## WORK REQUIRED
Count how many lines of the records below contain the string "Where", treating uppercase and lowercase letters as distinct, and reply with the number alone.

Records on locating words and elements
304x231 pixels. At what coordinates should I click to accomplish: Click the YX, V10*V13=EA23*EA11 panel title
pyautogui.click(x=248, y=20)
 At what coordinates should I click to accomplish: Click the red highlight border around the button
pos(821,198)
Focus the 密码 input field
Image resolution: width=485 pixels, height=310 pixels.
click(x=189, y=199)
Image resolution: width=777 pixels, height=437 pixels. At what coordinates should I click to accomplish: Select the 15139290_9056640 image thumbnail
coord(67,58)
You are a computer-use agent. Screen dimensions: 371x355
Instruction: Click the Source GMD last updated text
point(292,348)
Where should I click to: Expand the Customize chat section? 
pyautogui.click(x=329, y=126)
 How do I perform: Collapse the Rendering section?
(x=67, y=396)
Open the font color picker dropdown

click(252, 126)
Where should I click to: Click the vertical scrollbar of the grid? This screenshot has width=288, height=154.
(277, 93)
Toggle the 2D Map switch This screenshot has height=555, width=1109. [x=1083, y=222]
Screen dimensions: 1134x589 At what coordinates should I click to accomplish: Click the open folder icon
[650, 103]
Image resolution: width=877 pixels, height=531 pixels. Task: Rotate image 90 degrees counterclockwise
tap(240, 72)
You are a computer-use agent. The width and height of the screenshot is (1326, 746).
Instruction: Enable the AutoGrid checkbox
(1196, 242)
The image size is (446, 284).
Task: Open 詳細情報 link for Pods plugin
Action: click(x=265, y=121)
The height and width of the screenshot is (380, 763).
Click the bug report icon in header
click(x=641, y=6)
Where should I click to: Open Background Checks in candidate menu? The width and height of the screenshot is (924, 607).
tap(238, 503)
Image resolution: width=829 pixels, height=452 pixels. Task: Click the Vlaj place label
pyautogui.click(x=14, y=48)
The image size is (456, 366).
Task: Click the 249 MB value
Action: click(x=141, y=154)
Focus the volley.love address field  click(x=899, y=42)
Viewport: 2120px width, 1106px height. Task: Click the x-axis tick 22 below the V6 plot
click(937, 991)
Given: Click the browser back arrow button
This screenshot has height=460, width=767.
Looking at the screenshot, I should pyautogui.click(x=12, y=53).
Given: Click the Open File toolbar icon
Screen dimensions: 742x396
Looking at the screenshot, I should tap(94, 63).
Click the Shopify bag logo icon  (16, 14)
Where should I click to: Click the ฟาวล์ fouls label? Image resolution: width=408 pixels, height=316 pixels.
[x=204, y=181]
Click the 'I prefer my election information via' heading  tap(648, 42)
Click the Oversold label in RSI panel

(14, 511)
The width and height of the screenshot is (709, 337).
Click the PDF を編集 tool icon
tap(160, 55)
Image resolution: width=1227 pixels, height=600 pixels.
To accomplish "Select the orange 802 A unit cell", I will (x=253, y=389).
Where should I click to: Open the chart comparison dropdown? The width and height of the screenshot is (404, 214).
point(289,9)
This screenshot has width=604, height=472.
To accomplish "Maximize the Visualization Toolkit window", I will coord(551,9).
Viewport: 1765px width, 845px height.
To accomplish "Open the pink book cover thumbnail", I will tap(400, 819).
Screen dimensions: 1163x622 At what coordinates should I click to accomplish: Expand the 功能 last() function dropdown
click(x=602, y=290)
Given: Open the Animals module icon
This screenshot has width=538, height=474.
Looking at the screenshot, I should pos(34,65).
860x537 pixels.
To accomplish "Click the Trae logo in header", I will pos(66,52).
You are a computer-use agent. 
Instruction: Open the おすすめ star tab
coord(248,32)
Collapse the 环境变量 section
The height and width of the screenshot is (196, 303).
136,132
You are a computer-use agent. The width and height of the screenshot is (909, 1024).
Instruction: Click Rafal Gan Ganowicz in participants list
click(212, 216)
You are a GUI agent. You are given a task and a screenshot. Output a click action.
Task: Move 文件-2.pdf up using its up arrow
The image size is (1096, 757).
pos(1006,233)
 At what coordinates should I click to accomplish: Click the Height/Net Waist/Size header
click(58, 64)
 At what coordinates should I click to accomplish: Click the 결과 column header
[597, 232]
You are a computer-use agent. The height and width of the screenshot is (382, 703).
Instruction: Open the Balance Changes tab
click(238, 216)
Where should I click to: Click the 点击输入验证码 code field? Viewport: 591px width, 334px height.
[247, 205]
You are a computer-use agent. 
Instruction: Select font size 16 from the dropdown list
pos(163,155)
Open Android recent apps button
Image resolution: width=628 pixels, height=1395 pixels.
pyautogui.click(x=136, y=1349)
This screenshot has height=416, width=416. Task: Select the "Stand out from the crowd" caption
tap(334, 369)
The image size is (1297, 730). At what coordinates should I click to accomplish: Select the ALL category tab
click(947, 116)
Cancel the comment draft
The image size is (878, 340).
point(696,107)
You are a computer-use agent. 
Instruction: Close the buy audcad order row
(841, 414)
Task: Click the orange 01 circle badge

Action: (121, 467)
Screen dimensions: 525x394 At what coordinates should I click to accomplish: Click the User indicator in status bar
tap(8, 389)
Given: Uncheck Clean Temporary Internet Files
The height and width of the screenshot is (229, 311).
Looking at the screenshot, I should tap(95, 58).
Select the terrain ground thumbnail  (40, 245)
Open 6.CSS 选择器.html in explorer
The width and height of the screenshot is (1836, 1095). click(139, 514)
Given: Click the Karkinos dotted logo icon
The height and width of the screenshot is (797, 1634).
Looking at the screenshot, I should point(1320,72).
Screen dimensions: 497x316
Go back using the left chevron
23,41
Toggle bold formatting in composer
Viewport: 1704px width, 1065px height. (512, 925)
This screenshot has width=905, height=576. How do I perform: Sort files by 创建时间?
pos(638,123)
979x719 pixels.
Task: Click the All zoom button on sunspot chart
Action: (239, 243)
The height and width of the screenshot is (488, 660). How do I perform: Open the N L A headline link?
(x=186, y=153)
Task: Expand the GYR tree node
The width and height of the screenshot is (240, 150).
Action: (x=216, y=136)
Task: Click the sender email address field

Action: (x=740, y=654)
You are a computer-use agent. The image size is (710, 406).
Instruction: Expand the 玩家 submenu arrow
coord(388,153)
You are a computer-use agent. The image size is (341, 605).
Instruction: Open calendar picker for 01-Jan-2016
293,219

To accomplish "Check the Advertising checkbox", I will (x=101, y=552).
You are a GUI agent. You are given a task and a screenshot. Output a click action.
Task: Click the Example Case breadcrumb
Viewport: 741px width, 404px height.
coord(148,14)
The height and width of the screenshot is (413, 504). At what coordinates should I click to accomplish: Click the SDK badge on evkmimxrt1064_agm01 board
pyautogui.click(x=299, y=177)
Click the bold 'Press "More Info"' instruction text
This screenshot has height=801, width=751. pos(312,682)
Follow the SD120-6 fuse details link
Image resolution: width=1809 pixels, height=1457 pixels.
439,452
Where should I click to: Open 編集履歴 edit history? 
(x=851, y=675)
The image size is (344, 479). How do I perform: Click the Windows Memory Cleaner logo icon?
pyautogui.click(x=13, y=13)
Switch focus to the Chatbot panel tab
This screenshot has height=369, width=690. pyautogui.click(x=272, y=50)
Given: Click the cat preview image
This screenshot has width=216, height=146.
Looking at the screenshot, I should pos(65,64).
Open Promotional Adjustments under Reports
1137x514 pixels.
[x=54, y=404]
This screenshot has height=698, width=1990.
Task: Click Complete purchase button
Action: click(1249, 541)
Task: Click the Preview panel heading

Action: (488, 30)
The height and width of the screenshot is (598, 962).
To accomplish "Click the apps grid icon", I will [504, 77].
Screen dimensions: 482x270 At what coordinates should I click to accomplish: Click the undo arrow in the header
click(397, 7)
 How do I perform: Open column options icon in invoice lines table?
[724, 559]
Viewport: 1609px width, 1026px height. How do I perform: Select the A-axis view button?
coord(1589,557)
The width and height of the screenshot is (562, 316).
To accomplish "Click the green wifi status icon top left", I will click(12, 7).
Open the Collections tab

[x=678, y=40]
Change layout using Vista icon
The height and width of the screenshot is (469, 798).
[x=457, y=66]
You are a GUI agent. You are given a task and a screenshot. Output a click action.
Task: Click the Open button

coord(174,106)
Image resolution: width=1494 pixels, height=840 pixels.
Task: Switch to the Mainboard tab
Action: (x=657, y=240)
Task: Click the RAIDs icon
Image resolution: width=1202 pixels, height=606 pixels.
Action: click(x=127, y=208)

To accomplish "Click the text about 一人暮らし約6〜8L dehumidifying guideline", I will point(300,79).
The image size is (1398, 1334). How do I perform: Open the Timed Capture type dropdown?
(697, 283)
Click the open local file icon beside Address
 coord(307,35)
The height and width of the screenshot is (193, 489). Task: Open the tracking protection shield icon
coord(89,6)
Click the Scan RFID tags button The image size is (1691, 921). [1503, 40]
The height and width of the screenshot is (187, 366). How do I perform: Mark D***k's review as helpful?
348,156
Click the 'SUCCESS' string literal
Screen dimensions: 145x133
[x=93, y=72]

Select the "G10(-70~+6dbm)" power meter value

## THE COMPLETED TASK
7